Here we show an implementation of a mock forecast class that can work with the
:func:`paired_t_test<csep.core.poisson_evaluations.paired_t_test>` function. ::

    class MockForecast:

        def __init__(self, data=None, name='my-mock-forecast', magnitudes=(4.95)):

            # data is not necessary, but might be helpful for implementing target_event_rates(...)
            self.data = data
            self.name = name
            # this should be an array or list. it can be as simple as the default argument.
            self.magnitudes = magnitudes

        def target_event_rates(catalog, scale=None):
            """ Notice we added the dummy argument scale.
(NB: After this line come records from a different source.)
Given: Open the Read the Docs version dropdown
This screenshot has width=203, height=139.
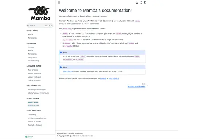Looking at the screenshot, I should click(29, 137).
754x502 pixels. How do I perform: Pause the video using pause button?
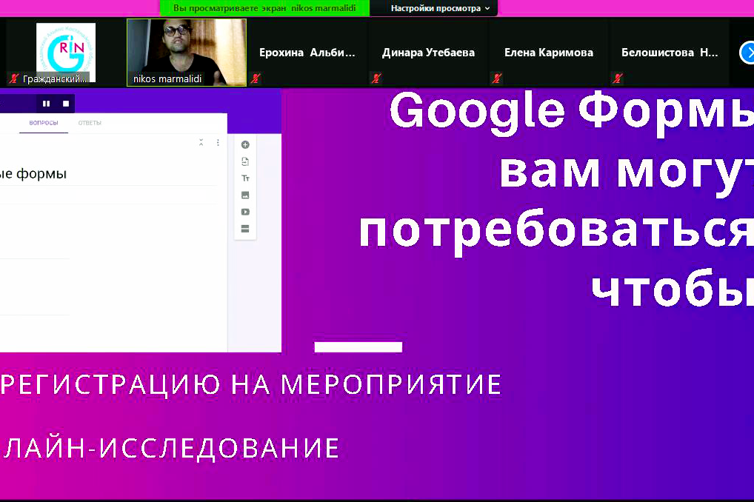[x=47, y=104]
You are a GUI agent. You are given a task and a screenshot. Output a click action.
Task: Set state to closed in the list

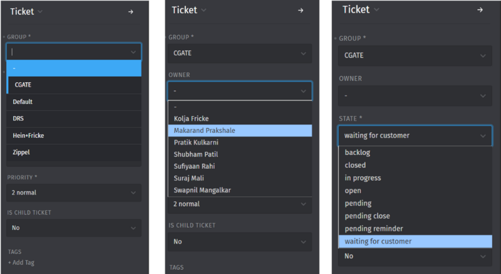click(355, 166)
This function stub should match what is called paired_t_test """

            # whatever custom logic you need to return these target event rates given your catalog can go here
            # of course, this should work with whatever catalog you decide to pass into this function

            # this returns the tuple that paired_t_test expects
            return (ndarray_of_target_event_rates, expected_number_of_events)

You'll notice that :func:`paired_t_test<csep.core.poisson_evaluations.paired_t_test>` expects a catalog class. Looking back
at the function definition we can see that it needs ``observed_catalog.event_count`` and ``observed_catalog.name``. Therefore
the mock class for the catalog would look something like this ::

    class MockCatalog:

        def __init__(self, event_count, data=None, name='my-mock-catalog'):

            # this is not necessary, but adding data might be helpful for implementing the
            # logic needed for the target_event_rates(...) function in the MockForecast class.
            self.data = data
            self.name = name
            self.event_count = event_count


Now using these two objects you can call the :func:`paired_t_test<csep.core.poisson_evaluations.paired_t_test>` directly
without having to modify any of the source code. ::

    # create your forecasts
    mock_forecast_1 = MockForecast(some_forecast_data1)
    mock_forecast_2 = MockForecast(some_forecast_data2)
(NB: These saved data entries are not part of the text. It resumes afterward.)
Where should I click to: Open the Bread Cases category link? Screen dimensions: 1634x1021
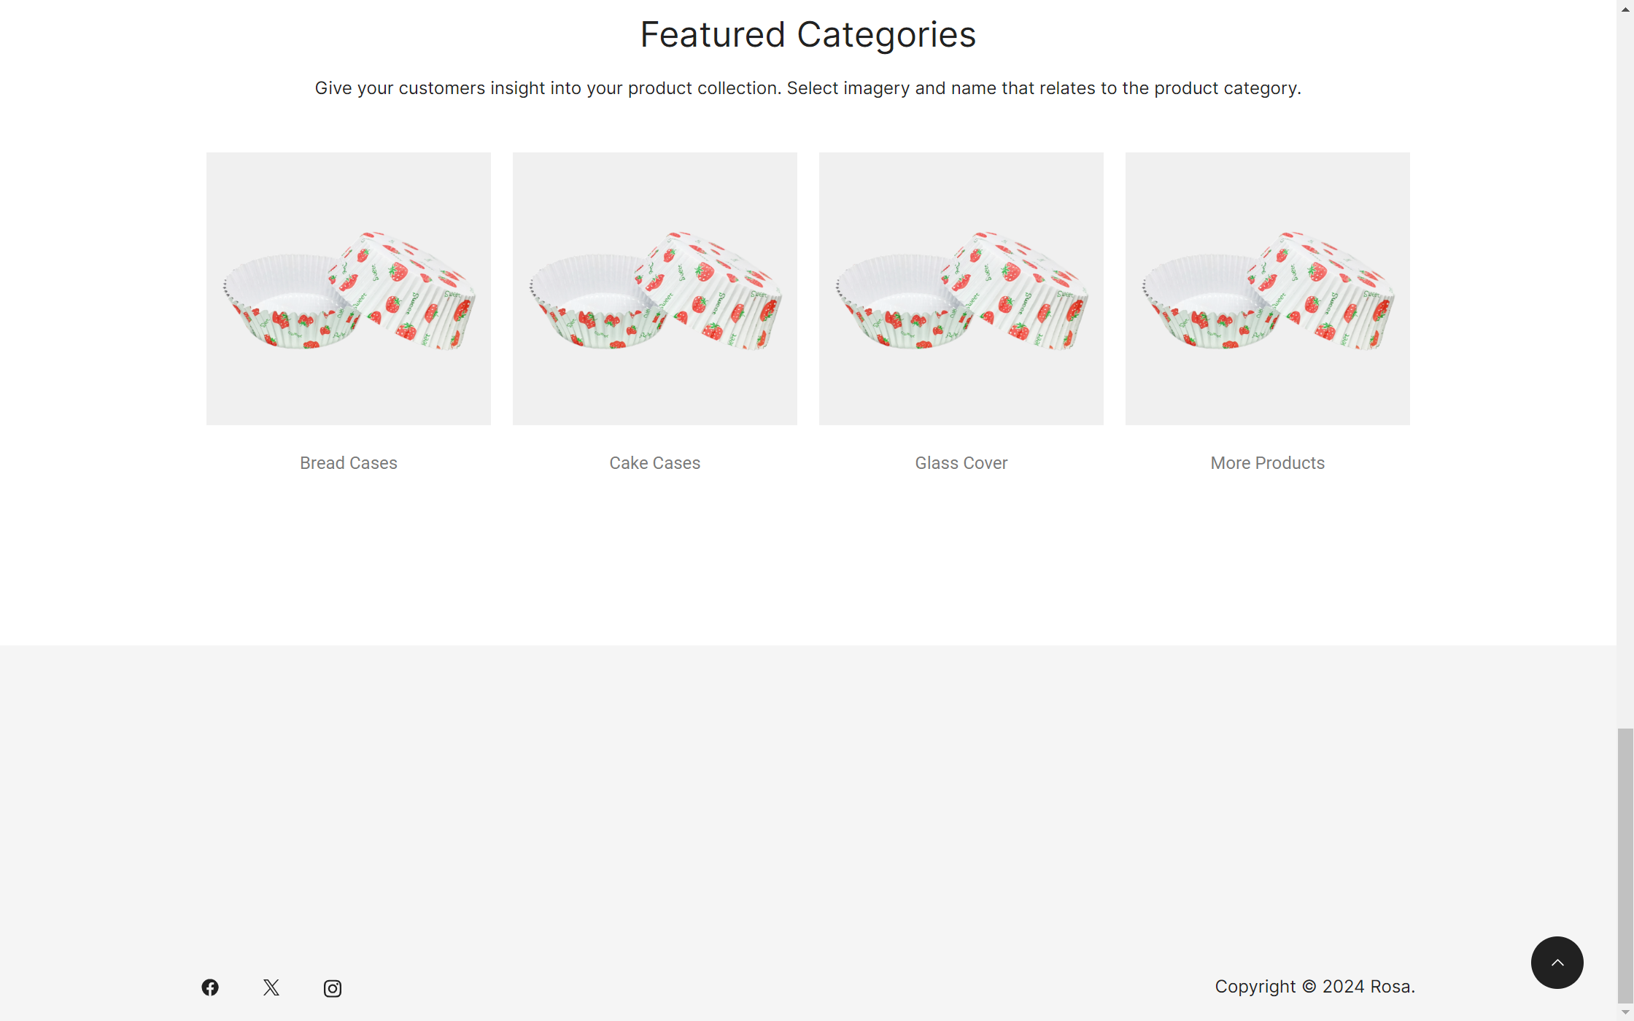click(349, 463)
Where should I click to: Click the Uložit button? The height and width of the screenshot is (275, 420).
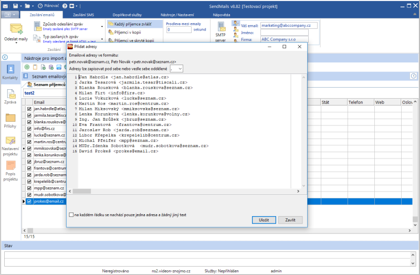[x=264, y=220]
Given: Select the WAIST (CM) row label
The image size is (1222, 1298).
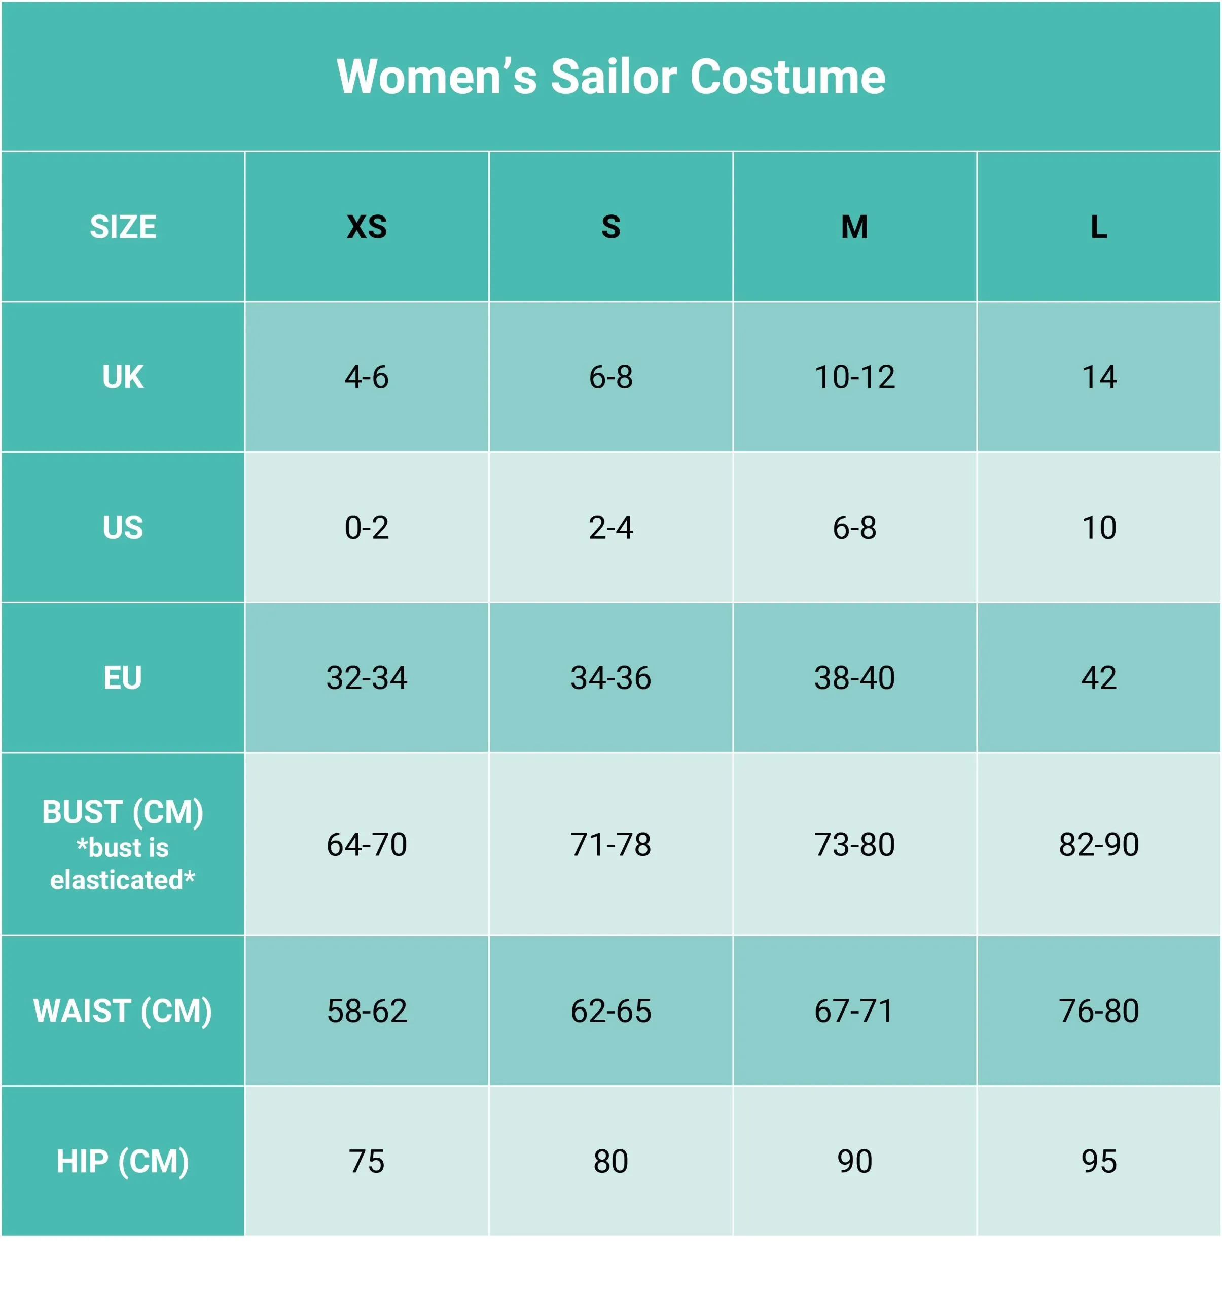Looking at the screenshot, I should point(123,1011).
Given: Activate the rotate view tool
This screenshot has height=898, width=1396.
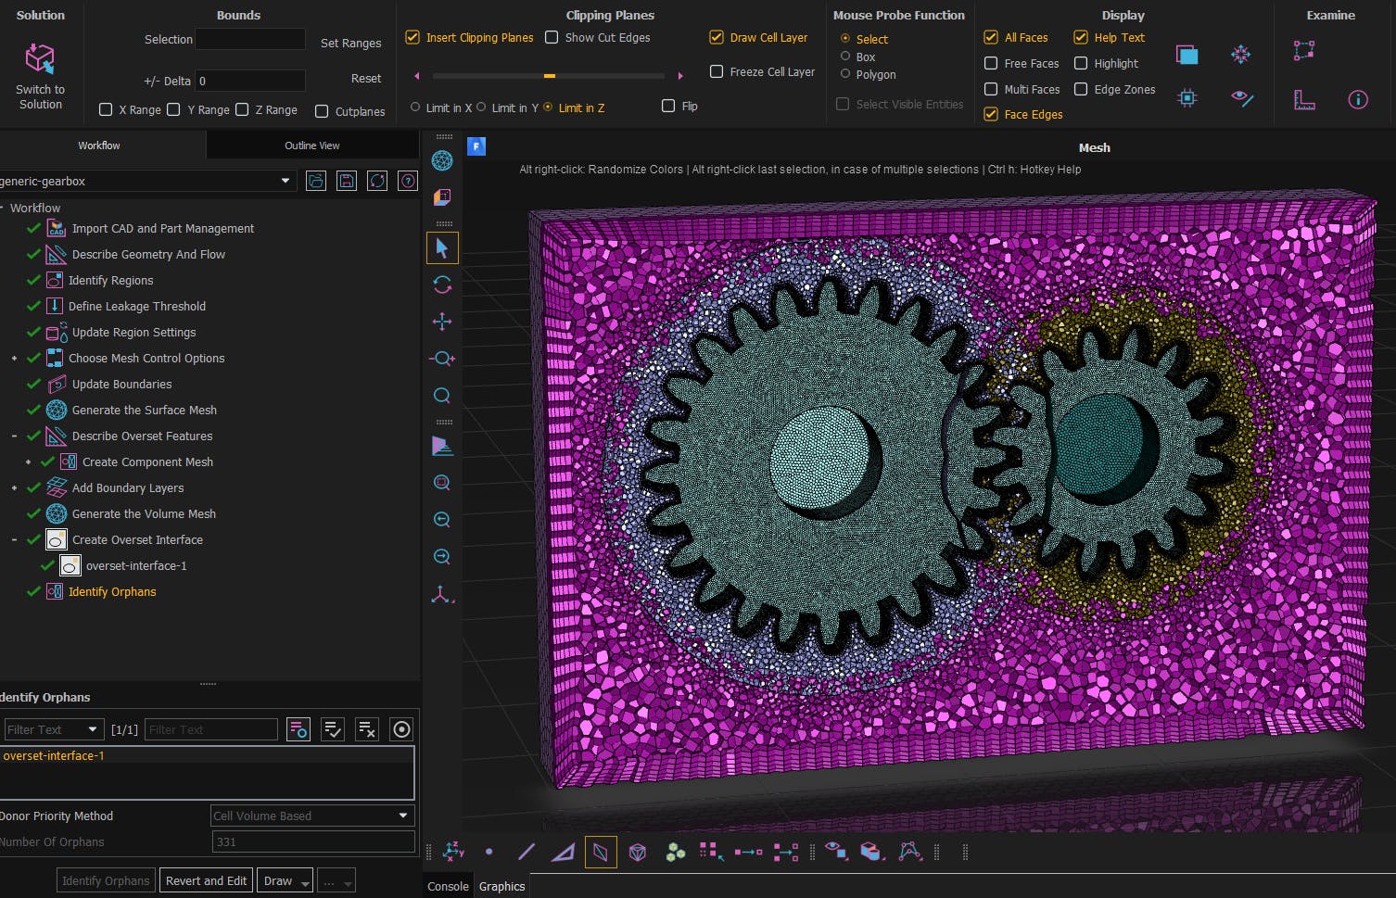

    # lets assume that catalog_data is an array that contains the catalog data
    catalog = MockCatalog(len(catalog_data))

    # call the function using your classes
    eval_result = paired_t_test(mock_forecast_1, mock_forecast_2, catalog)

The only requirement for this approach is that you implement the methods on the class that the calling function expects.
You can add anything else that you need in order to make those functions work properly. This example is about
as simple as it gets.

.. note::

    If you want to use mock-forecasts and mock-catalogs for other evaluations. You can just add the additional methods
    that are needed onto the mock classes you have already built.